- IATA: none; ICAO: none; FAA LID: 02C;

Summary
- Airport type: Public
- Owner: Wisconsin Aviation Investments LLC
- Serves: Brookfield, Wisconsin
- Opened: May 1948
- Time zone: CST (UTC−06:00)
- • Summer (DST): CDT (UTC−05:00)
- Elevation AMSL: 844 ft (257 m)
- Coordinates: 43°05′23″N 088°10′46″W﻿ / ﻿43.08972°N 88.17944°W

Map
- 02C Location of airport in Wisconsin02C02C (the United States)

Runways
| Direction | Length |  | Surface |
| ft | m |
| 3/21 | 2,994 | 913 | Asphalt |
| 9/27 | 3,387 | 1,033 | Turf |
| 18/36 | 1,602 | 488 | Turf |

Statistics
- Aircraft operations (2022): 13,010
- Based aircraft (2024): 116
- Source: Federal Aviation Administration

= Capitol Airport =

Airport in Brookfield, Wisconsin, US

Capitol Airport is a public use airport located three nautical miles (6 km) northwest of the central business district of Brookfield, a city in Waukesha County, Wisconsin, United States. It is privately owned by Wisconsin Aviation Investments, LLC. The airport is also known as, or was formerly known as, Capitol Drive Airport.

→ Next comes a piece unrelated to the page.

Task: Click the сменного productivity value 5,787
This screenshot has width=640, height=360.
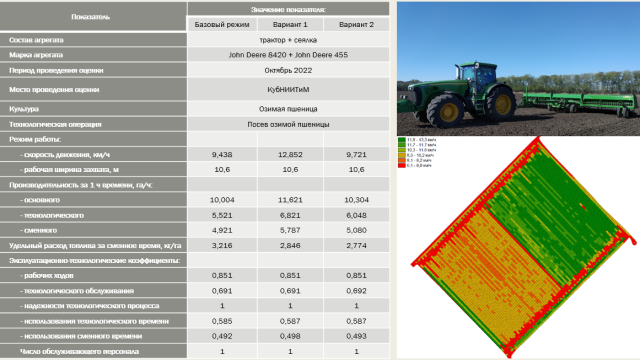Action: pos(290,230)
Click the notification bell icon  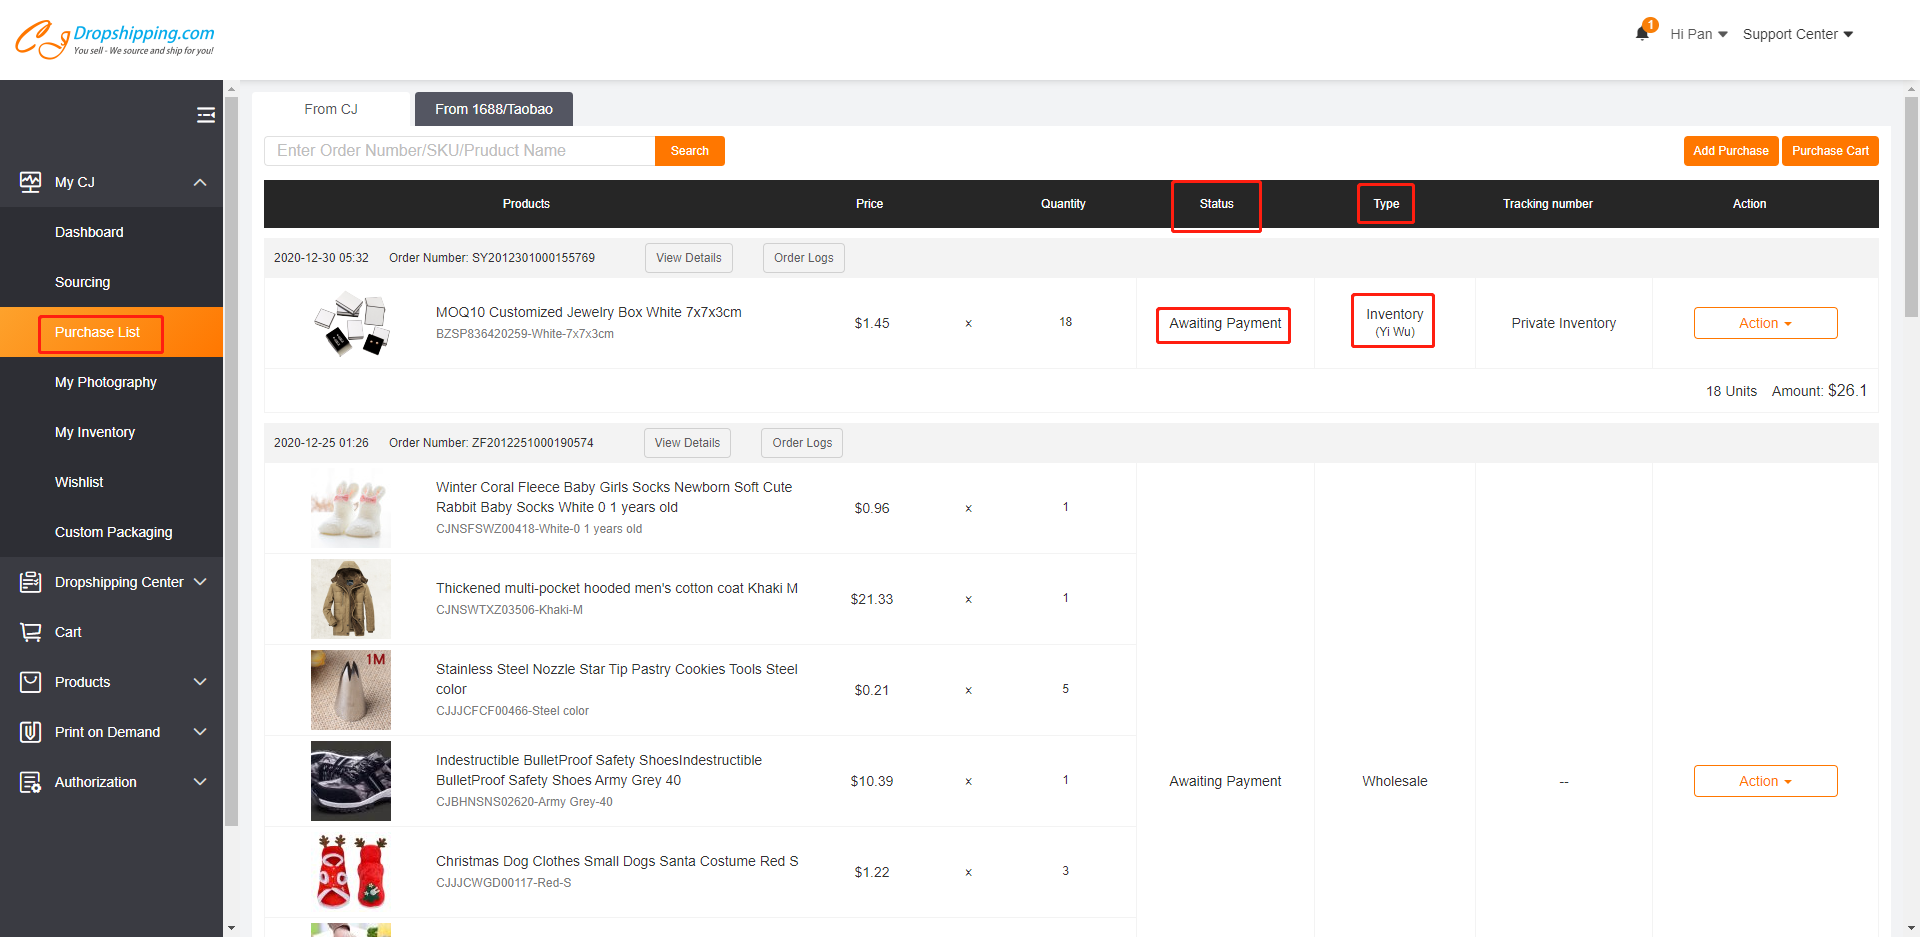1642,33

It is included in the Federal Aviation Administration (FAA) National Plan of Integrated Airport Systems for 2025–2029, in which it is categorized as a regional reliever airport facility.

== Facilities and aircraft ==
Capitol Airport covers an area of 207 acre at an elevation of 844 feet (257 m) above mean sea level. It has one asphalt paved runway designated 3/21 which measures 2,994 x 45 ft. (913 x 13 m), plus two turf runways: 9/27 measuring 3,387 x 100 ft. (1,033 x 30 m) and 18/36 measuring 1,602 x 80 ft. (488 x 24 m).

The facility has no published instrument procedures and no instrument navigational aids.

For the 12-month period ending July 22, 2022, the airport had 13,010 aircraft operations, an average of 36 per day: 99% general aviation and less than 1% military.
In August 2024, there were 116 aircraft based at this airport: 107 single-engine, 2 multi-engine, 1 jet and 6 helicopter.

Brookfield Aero, LLC, is the fixed-base operator.

==Incidents==
- Two people were killed on November 21, 1992, when their Piper PA-28-140 crashed while attempting to land in low visibility.
- A groundskeeper was seriously injured when he was struck by the propeller of a Cessna 120 taxiing prior to takeoff on September 6, 2002.
- One person was killed and two people were injured on January 4, 2017, when their plane crashed during takeoff.